Sarah Sze’s commission for MADE UP, like the fragmented residue of a whirlwind, filled a stairwell at the Bluecoat named the ‘Vide’, or void, by its architects. A fragile sediment – made up of architectural elements, paint charts, interior samples, bricks, building materials, moss, plants and roots – clung to the edges of the columnar space, like a tidemark describing the outermost limits of a recent trajectory.
Sze described this work as ‘an event caught in mid gestation’, and the language is telling. It is hard not to draw on the language of biology when describing Sze’s work. Her installations are not built or constructed. They hatch or germinate, emerging miraculously as animate creations from a collection of inanimate objects. In their presence, we feel as if we are witnessing the moment of creation itself.

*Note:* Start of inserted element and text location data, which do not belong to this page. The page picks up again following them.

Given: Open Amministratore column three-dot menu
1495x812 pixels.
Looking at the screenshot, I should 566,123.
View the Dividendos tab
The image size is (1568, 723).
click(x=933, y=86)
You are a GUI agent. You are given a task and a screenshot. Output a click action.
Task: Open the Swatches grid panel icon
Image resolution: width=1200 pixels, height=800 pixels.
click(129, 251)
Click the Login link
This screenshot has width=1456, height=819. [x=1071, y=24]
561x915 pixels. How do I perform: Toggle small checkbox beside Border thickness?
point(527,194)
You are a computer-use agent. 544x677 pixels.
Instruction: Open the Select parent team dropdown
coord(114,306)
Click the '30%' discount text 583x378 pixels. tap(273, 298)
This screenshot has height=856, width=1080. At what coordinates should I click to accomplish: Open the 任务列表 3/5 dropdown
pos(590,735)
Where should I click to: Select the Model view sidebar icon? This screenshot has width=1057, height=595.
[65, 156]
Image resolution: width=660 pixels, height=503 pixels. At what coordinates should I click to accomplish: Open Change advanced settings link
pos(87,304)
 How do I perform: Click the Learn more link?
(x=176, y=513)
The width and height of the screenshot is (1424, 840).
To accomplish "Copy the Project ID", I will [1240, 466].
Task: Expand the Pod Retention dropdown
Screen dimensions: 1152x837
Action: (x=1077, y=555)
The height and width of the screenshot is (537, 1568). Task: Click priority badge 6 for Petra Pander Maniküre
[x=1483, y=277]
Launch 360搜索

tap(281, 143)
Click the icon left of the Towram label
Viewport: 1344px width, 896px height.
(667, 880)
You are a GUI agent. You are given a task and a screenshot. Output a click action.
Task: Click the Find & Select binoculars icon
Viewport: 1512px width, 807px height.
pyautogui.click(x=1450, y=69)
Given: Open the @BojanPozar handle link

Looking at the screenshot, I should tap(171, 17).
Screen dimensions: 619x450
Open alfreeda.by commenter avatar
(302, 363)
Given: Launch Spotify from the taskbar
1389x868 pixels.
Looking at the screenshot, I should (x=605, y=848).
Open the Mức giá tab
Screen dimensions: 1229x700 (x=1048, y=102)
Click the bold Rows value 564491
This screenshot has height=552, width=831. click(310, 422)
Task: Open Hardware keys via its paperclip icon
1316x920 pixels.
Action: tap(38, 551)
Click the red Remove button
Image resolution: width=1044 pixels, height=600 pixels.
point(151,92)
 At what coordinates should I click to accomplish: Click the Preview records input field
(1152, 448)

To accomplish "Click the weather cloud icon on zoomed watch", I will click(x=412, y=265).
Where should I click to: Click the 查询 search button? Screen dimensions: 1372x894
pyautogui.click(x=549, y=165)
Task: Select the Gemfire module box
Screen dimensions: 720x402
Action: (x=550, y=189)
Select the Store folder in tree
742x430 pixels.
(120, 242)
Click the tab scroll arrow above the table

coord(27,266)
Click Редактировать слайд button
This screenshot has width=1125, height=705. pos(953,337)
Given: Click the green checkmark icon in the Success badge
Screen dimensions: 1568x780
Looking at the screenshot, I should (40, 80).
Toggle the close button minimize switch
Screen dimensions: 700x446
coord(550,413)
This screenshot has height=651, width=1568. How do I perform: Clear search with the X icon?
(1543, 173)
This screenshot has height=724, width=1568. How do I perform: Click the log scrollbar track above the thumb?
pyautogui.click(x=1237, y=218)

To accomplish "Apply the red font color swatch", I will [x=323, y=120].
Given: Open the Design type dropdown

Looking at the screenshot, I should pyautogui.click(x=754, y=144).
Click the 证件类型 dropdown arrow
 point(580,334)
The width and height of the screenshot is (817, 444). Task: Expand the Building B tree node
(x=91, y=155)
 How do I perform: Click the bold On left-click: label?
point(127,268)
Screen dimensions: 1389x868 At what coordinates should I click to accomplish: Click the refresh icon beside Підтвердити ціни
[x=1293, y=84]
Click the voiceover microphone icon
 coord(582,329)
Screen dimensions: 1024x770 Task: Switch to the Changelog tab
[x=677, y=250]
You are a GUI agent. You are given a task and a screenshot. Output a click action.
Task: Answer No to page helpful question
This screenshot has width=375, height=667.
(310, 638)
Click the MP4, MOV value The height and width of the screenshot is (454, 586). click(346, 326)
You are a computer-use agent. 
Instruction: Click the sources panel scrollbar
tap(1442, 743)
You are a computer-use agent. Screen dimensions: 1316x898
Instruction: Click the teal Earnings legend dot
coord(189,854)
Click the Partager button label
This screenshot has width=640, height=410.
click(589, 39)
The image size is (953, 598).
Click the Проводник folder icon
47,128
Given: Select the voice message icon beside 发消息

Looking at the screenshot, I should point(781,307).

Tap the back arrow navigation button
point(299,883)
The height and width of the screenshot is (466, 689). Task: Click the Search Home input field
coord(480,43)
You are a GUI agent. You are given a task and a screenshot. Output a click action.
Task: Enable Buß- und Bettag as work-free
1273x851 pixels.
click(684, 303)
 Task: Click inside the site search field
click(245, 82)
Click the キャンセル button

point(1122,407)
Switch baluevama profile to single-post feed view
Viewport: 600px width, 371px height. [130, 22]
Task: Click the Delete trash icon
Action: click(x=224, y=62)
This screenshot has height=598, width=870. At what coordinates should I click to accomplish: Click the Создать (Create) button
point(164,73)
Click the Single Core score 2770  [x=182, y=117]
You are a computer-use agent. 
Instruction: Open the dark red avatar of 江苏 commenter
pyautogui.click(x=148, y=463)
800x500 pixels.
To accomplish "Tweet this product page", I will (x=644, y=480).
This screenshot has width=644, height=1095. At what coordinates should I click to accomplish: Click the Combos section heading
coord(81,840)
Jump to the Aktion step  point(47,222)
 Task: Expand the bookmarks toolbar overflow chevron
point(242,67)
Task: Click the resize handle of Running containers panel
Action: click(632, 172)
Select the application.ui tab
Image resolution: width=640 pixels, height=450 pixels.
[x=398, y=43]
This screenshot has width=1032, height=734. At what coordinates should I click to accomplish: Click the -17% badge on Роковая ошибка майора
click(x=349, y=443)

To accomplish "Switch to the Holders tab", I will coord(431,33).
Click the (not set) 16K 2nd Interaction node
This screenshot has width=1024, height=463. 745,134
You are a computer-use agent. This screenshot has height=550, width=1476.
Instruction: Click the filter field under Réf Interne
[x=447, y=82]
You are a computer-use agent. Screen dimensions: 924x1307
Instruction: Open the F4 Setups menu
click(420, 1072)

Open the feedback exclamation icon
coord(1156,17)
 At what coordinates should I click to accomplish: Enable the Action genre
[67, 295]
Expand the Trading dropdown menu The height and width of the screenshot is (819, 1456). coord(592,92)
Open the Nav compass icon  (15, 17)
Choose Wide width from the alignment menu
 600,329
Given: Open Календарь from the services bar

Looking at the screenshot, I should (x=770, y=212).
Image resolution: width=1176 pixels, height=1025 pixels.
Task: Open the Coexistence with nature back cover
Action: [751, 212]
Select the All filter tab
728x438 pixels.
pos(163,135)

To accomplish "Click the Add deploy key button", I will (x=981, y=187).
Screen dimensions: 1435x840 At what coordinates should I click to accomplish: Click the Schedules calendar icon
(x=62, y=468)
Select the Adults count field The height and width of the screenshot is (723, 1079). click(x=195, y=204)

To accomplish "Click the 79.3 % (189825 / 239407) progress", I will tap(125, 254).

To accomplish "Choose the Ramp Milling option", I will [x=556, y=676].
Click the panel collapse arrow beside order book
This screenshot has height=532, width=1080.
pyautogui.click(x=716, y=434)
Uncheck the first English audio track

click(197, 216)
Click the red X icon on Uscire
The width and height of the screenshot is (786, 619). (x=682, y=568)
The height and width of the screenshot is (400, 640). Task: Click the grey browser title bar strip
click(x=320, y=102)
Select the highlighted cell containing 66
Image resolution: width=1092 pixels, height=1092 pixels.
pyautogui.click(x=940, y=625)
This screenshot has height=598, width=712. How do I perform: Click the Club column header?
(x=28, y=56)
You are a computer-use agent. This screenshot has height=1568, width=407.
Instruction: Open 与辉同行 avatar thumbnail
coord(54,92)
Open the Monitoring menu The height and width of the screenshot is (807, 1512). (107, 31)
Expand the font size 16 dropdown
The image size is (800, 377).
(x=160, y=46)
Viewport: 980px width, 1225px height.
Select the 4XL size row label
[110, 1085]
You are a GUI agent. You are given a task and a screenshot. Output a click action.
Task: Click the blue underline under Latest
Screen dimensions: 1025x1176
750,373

Architecture is a crucial element in Sze’s practise, and intricate landscapes make us wonder at the fragility of the universe. Constructed from everyday materials arranged in a succession of ever more precarious dependencies, her installations are like highly organic ecosystems, colonising the space they inhabit. Architecture is transformed into habitat, every inch colonised by the work as it travels through the space like a plant in search of the light. And if the works often negotiate a symbiotic or parasitic relationship with the buildings they inhabit, they also play on and challenge the architectural language, proposing an architecture of the impossible, where entire structures grow from the smallest and most fragile of foundations.
In Untitled (2008) Sze approaches space ‘as an incubating container for activity, growth and dynamism’. The work was less a landscape, more a series of movements through landscape, each successive step a play on balance and gravity. As we followed its uncertain journey through the space, and marvelled at each dramatic shift in scale and pace, we responded to the strong narrative component to the work. The vertical walls of the Bluecoat Vide marked the habitable boundaries for the fragile ecology once contained within, and the viewer was invited to climb the stairs around this vertical incubator to witness each chapter in the work’s perilous migration to the ceiling.
Sarah Sze presents us with a compelling image of the universe in microcosm, revealing not a stable, certain terrain, but an intricate web of unsteady co-dependencies, where migration could easily become flight, and sustenance hovers on the edge of collapse.